# Second order function formalization

I need to work on a optimizer for a language whose operator are second order functions.

They are the well known ones filter, map, reduce, fold, foreach etc. etc.

I need to formalize as much as possible the language. I mean I would like to have at the end a description such this:

"Filter is function from this domain to that codomain, it has this and that properties, under some condition also this property holds"

Can you suggest me some publication/book where this work has been (at least partially) done?

• domain and codomain can be specified by the type. For map it has domain (a -> b) and codomain ([a] -> [b]). filter has domain (a -> bool) and codomain ([a] -> [a]). The specification of the function can be given in a logic or if you are daring you can mix the specification in with the type using something like refinement types or dependent types. – Jake Nov 24 '14 at 20:56
• Why should this be different from any other function specification? You specify the type signature. You give also preconsitions the arguments are supposed to satisfy, and the post conditions that the result will satisfy (which may be seen as another form of typing). Maybe look at a book on formal specifications. – babou Nov 24 '14 at 23:42
• @Jake That is the currified version you are giving. It may not be what is intended. – babou Nov 24 '14 at 23:50
• Ah in that case the other way would be filter has domain $(a \to bool) \times [a]$ and codomain $[a]$. map has domain $(a -> b) \times [a]$ and codomain $[b]$ – Jake Nov 25 '14 at 8:59
• @babou Thank you both, guys. Take as example the filter: for this operator the idempotency properties hole ( filter(aFunct, aList) = filter(aFunct, filter(aFunct, aList)) ). I was wondering is some studies on the main properties of the "common" secondo order function exist. – Aslan986 Nov 25 '14 at 11:30

You may not be able to completely specify formally in a tractable way the semantics of your functions, depending on what they are. But doing some of the work, even incompletely may help you significantly with optimizing your programs, since it may be enough to establish whatever properties are needed for optimization.

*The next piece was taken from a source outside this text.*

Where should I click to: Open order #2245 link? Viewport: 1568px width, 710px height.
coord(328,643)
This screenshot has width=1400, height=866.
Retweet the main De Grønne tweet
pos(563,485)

The first thing you want to do is to type your functions. For this, you probably want some kind of polymorphic typing (see ML or CAML), using type variables, as some of the base types you operate on will be left open.

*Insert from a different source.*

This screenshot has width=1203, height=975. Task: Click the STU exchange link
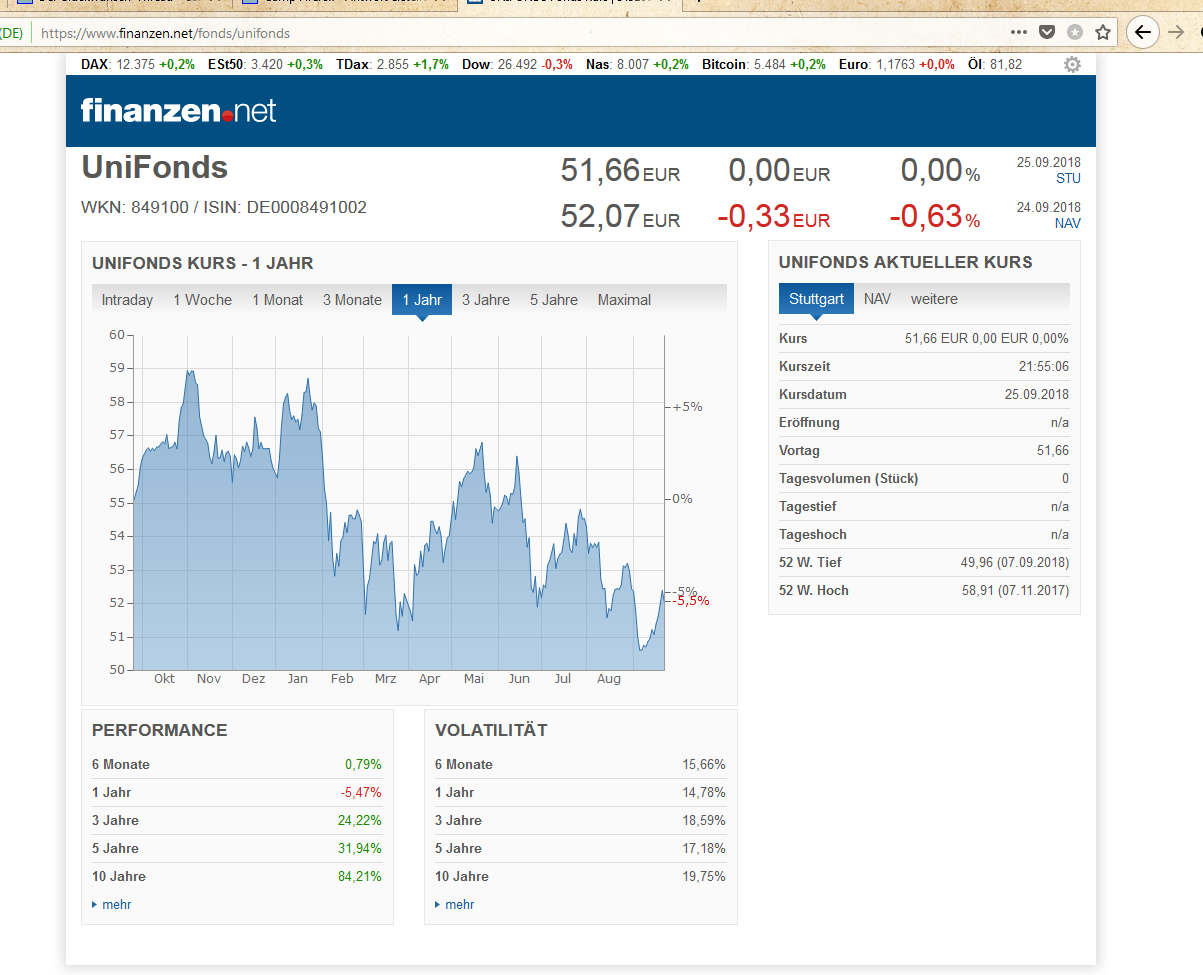pyautogui.click(x=1068, y=179)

Most of these function take several arguments, and (following the discussion in comments with @Jake) you may want to consider what would be a convenient order, and more to the point, whether you want them curried (or currified) or not.

For example, if we note [a] the type for a list of elements of type a, then you can define the function map as:

• a function of two arguments, the first being a function from a to b, and the second a list in [a], and returning a list in [b], i.e.
map: (a→b)×[a] →[b]

• a function of one argument which is a function from a to b, and returns a specialized mapping function that maps lists in [a] to lists in [b], as specified by the argument to map, i.e.
map: (a→b) →([a]→[b])

The latter is a curried version of the former. They give you the same computing power, but the curried one may be more convenient for optimization (just my intuition) as it decomposes structures.

Then the kind of information that you may need may depend on the kind of optimizations you intend to implement. Many types of optimizations ("strength reduction" is a typical example) may require knowing algebraic properties of your functions. But that may also depend on the algebraic properties of the types or type constructors used, such as the existence of "identity element" with respect to some operations (such as the empty list). I doubt your specification/formalization problem can be restricted to just your second order functions.

Typically, a relation such as:

head (map (f,l))= f(head(l)) may be very useful for some optimizations.

or more trivially:

map(f,[]) = [] where [] denote the empty list.

I do not recall all the literature on these issues. But you may want to look at abstract data types, formal algebras, and the algebraic techniques used in optimization.

There are probably other properties, less algebraic, that you may be interested in defining and using.

An important aspect is also whether your function are purely functional, or whether they have side effects. A map function could possibly destroy the list given as argument, the result reusing the same memory locations.

You may want to have a look at the Coq proof assistant. Its type system allows to express types as in other functional languages (e.g. filter is a function from [A] to [A]) and much more. You can easily add arbitrary properties.

Here is the definition of filter, taken from the list module of the standard library:

Fixpoint filter (l:list A) : list A :=
match l with
| nil => nil
| x :: l => if f x then x::(filter l) else filter l
end.

Lemma filter_In : forall x l, In x (filter l) <-> In x l /\ f x = true.


The first part is a usual definition of filter, but the last line expresses more interesting features about it.